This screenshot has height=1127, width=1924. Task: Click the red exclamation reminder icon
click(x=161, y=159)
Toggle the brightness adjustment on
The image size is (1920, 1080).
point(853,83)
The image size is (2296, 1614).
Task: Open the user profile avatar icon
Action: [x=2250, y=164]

━━━

* ACTIVITY *
Print every record above exactly as it appears.

* PROBLEM SOLUTION *
This screenshot has height=1127, width=1924. Task: Click the red exclamation reminder icon
click(x=161, y=159)
Toggle the brightness adjustment on
The image size is (1920, 1080).
point(853,83)
The image size is (2296, 1614).
Task: Open the user profile avatar icon
Action: [x=2250, y=164]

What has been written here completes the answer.